Cross-Hand Latent Representation for Vision-Language-Action Models

TL;DR

XL-VLA is introduced, a vision-language-action framework integrated with a unified latent action space shared across diverse dexterous hands that is directly pluggable into standard VLA architectures, enabling seamless cross-embodiment training and efficient reuse of both existing and newly collected data.

Abstract

Dexterous manipulation is essential for real-world robot autonomy, mirroring the central role of human hand coordination in daily activity. Humans rely on rich multimodal perception--vision, sound, and language-guided intent--to perform dexterous actions, motivating vision-based, language-conditioned manipulation systems for robots. However, training reliable vision-language-action (VLA) models for dexterous manipulation requires large-scale demonstrations across many robotic hands. In addition, as new dexterous embodiments appear rapidly, collecting data for each becomes costly and impractical, creating a need for scalable cross-embodiment learning.

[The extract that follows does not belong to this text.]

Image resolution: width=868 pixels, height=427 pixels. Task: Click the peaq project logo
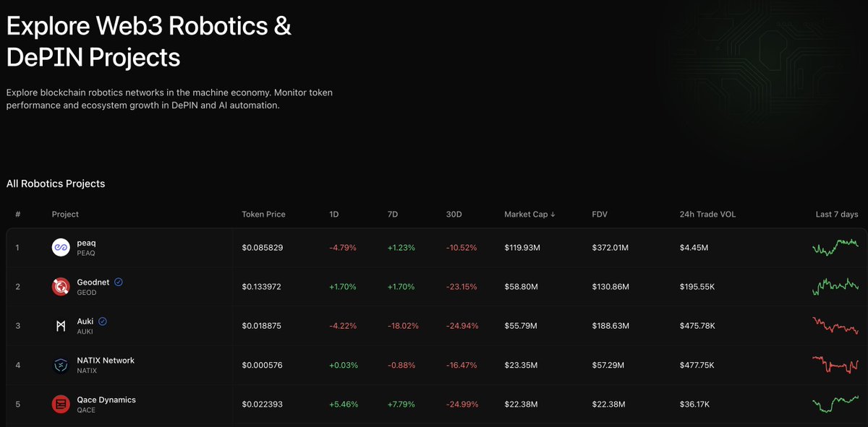point(60,247)
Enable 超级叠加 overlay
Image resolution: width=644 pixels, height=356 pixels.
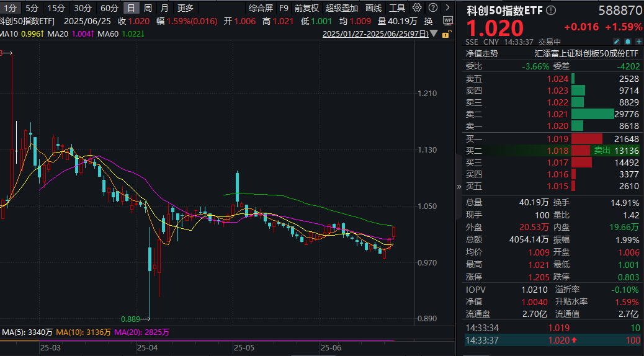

We introduce XL-VLA, a vision-language-action framework integrated with a unified latent action space shared across diverse dexterous hands. This embodiment-invariant latent space is directly pluggable into standard VLA architectures, enabling seamless cross-embodiment training and efficient reuse of both existing and newly collected data. Experimental results demonstrate that XL-VLA consistently outperforms baseline VLA models operating in raw joint spaces, establishing it as an effective solution for scalable cross-embodiment dexterous manipulation.

Figures (16)

• Figure 1: Model Pipeline. XL-VLA builds on $\pi_0$pi0 with vision and language encoders paired with an action expert that operates in a shared latent action space for cross-embodiment control. During VLA training, the action expert is finetuned while the pretrained latent encoders and decoders remain frozen.
• Figure 2: Latent space pretraining pipeline. For each hand type, joint positions $\mathbf{q}_{h}$ are mapped through an encoder MLP into a shared latent space and reconstructed by a decoder MLP. The diagram also indicates the placement of the reconstruction loss $L_1$, retargeting loss $L_2$ via differentiable forward kinematics, and latent regularization loss $L_3$.
• Figure 3: Zero-shot Unseen Tasks Generalization. For each hand, we randomly select some tasks as unseen tasks, whose data are held out from the training dataset. Then we test the unseen tasks with model trained on other data. Results show that by training with an aligned latent action space, XL-VLA gets the ability to generalize to novel hand-task combination in a zero-shot manner. PSR stands for "Partial Success Rate", where policy is rewarded with half success if only one arm finishes its task.
• Figure 4: G1 Cross-Robot Performance. Co-training with latent xArm and humanoid data outperforms using raw actions.
• Figure 5: Latent Visualizations. Latent decoding results cross embodiment.